5 Mistakes Every New Medical Biller Should Avoid

5 Mistakes

So you studied medical billing and you’re ready to go to work. You should know there are plenty of pitfalls along the path to producing perfect patient bills and filing flawless medical claims.

The American Medical Association (AMA) estimates the medical practice billing error rate at a mere seven percent. However, a 2014 NerdWallet.com study found mistakes in almost half (49%) of Medicare claims. (The average is probably somewhere between the two.)

To ensure the medical bills you produce are as accurate as possible, here are five of the most common billing and coding errors to avoid.

Incorrectly Documenting Patient/Insured Information

Misspelling a name or entering a patient’s insurance ID or Social Security number erroneously can mean rejection of an insurance claim. This type of medical billing error happens all too often, in light of how many people handle a medical record from the moment an appointment is made to the day the billing office creates the claim.

It’s great to work quickly, but make sure you verify information from appropriate sources—and review your work before handing it off for submission to a payer.

Unbundling Procedure Documentation

Another medical billing red flag is itemizing components of a larger medical procedure. Bundled codes should be considered incidental to that overarching process. For example, a diagnostic endoscopy is often executed as a stand-alone procedure. But if the diagnostic endoscopy precedes a surgical endoscopy of the same type, per CPT® rules, the surgical scope includes the diagnostic scope. Only the surgical scope may be reported.

Duplicate Billing

This is yet another of the most common medical billing mistakes. Perhaps a doctor gave medication to a patient and both the doctor and a medical assistant noted it in the patient’s chart. The medical biller sees two separate entries for the medication and bills the payer twice. This is duplicate billing. Similarly, inserting an inaccurate quantity for medications or supplies is an easy medical billing mistake to make. It could be as simple as adding a zero at the end of a number (multiplying the quantity tenfold) or hitting “7-7” instead of “1-1” (multiplying seven times the actual quantity used). The lessons here are to question chart entries that seem illogical and to double-check that the quantity you input equals the quantity documented in the patient’s chart.

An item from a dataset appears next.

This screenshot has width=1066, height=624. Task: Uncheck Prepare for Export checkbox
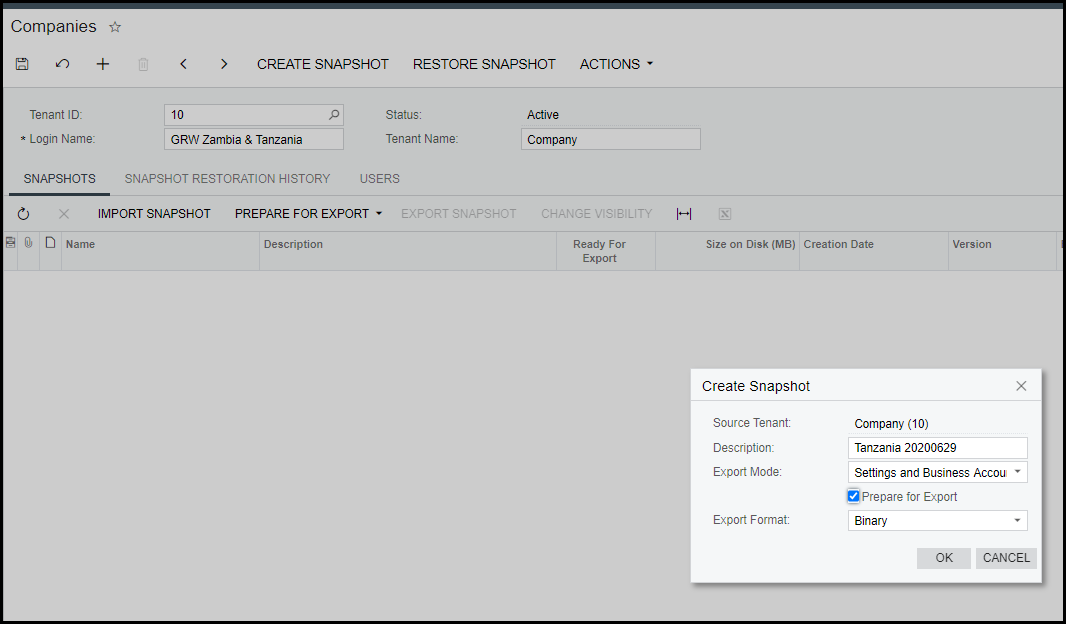[x=853, y=496]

Upcoding means replacing a procedure code with one representing a more serious diagnosis, resulting in an inflated charge. This is considered fraudulent billing, so your job as a medical biller is to enter codes on a medical claim with extreme care.

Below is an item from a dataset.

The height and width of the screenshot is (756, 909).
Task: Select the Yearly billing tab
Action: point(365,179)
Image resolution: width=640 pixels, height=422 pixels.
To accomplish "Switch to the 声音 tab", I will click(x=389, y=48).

Ignoring a Provider’s Coding or Billing Error

Medical professionals are human too, so they sometimes document patient encounters inaccurately. Maybe a transcriber misunderstood the doctor or the physician incorrectly notated a procedure. Perhaps a canceled test is included in the procedures list. In any case, it’s your job to alert the medical professional so they can correct the medical billing error.

Starting Out Strong

Raising your awareness of little mistakes that can become big headaches for healthcare providers or unsuspecting healthcare consumers is only going to make you a stronger medical billing and more marketable in the workplace. Recognize the important role you play in the healthcare revenue cycle and congratulations on becoming a medical billing professional.